Summary
PolyDEX has been experiencing a re-entrance attack at the PLX Locker Smart Contract (fPLX). This is our detailed post-mortem analysis in order to ascertain the nature of the exploit and to prevent any similar incidents in the future. Follow-up actions and compensation plan are also laid out below.
The Incident
Time of attack: On Jun-20–2021 08:56:52 PM +UTC, a hacker with wallet address https://polygonscan.com/address/0x8a0a1eb0bae23e4e95608e3aad7fa25b0d907c6c performed the re-entrance attack on Token Locker smart contract.
The contract itself does not have issue with standard ERC20, but since PLX token is ERC777 standard, there will be tokenReceived() callback event everytime method transfer() triggered.
The attacking smart contract deployed by the hacker has included the unlockAll() trigger repeatedly (40 times) in the event, so he was able to unlock more than the amount he locked in before.
Attacking tx (https://polygonscan.com/tx/0x6b3f057683083d7f0a25e4d3898ca68308cfe2335878143466f84b3003ebe3a2):
- Step 1. Lock 15,711,384 PLX in the Locker, receive 15,711,384 fPLX
- Step 2. Unlock all 15,711,384 fPLX from the Locker, receive 1,184,289 PLX
- Step 3. In tokenReceived() call unlockAll() function
Repeat step 3 for 40 times
As a consequence almost all locked PLX in the Token Locker contract had been drained out (~50 million PLX), and immediately sold for $511k USDC and bridged to Ethereum: https://polygonscan.com/tx/0xe02124b1a2fa3c4d7f0bad162f06c96688f5911951010063ac7f65ef4b6bd1ad
Immediate actions and move-forward plan
We immediately informed Polygon in order to block the hacker’s wallet from bridging to Ethereum. However due to timezone difference, it could not be activated in time and the hacker managed to bridge the fund over to Ethereum.

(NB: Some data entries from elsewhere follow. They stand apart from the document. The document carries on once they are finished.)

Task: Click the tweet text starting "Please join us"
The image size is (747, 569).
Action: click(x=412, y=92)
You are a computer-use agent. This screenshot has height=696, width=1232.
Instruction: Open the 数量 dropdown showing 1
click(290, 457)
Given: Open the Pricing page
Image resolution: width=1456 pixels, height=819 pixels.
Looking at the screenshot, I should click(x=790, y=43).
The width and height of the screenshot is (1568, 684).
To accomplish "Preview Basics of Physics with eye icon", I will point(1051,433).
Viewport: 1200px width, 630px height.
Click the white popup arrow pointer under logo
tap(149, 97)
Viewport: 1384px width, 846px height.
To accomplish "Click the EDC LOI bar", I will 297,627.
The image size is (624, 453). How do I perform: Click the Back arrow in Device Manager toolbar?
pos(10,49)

We also deployed the patch immediately, due to timelock, the patch was executed too late and could not prevent the hack in time.
PLX will be upgraded to PLX v2 with a tentative deadline of Friday, June 25th, 2021, subject to thorough testing. PLX v2 will no longer use ERC777 and will not use the old Token Locker.
Further improvement on PLX v2 is increasing PLX v2 transaction tax to 1%
- 0.5% distributes to PLX v2 holders
- 0.2% to add liquidity automatically and locked forever
- 0.2% will be burnt from the circulating supply forever
- 0.1% to insurance fund
Upon launching PLX v2:
- All minting of PLX v1 will be stopped
- Users will be able to convert 1:1 from PLX v1 to v2
- Migration of PLX v1 LP to PLX v2 LP will be provided with 1 click transaction.
- UI for claiming compensation will be provided for affected users.
We will also upgrade the Router to v2. More details will be announced in a separate article.
Compensation Plan
In total, there is $500k (~50M PLX) lost in the exploit. Our plan to compensate for this loss is as below:
- Burn all the dev fund vesting since the beginning till PLX v1 end, equivalent to approximately 20M PLX
- Using all IDO fund (~$250k) with half buy PLX, and pair with the another half to provide permanent liquidity for PLX.
So in total, this will compensate for all the loss incurred.
Moreover, as a good will, we will also compensate for those provide liquidity and incur Impermanent Loss:
- The snapshot will be made at the time right before the attack happened at Jun-20–2021 08:56:52 PM +UTC.
- 10M of PLX v2 will be used to compensate Liquidity Providers from PLXv1/WETH and PLXv1/MATIC by pro rata:
- 7M PLXv2 to compensate PLXv1/WETH.
- 3M PLXv2 to compensate PLXv1/MATIC. - Users will be able to claim their compensation after PLX v2 launched. Details and guide will be provided once ready.
- Example: if user hold 1% of supply LP of PLXv1/WETH, user will be able to claim 70k PLXv2.
All users will be able to convert 1:1 from PLX v1 to PLX v2. Till PLX v2 launching, tentatively on Friday, June 25th, 2021, PLX v1 is still in business as usual. Upon PLX v2 launching, PLX v1 will be ceased and users can convert to PLX v2.
Conclusions
All other funds are SAFU. Our top priority right now is to close any possible vulnerabilities, prevent similar incidents from happening in the future and work towards restoring the value lost by our community.
We are continuing to build and grow PolyDEX as planned. Our Vision and Missions remain unchanged. We are committed to improving platform security and user experience no matter what.
Thank you for your understanding and support.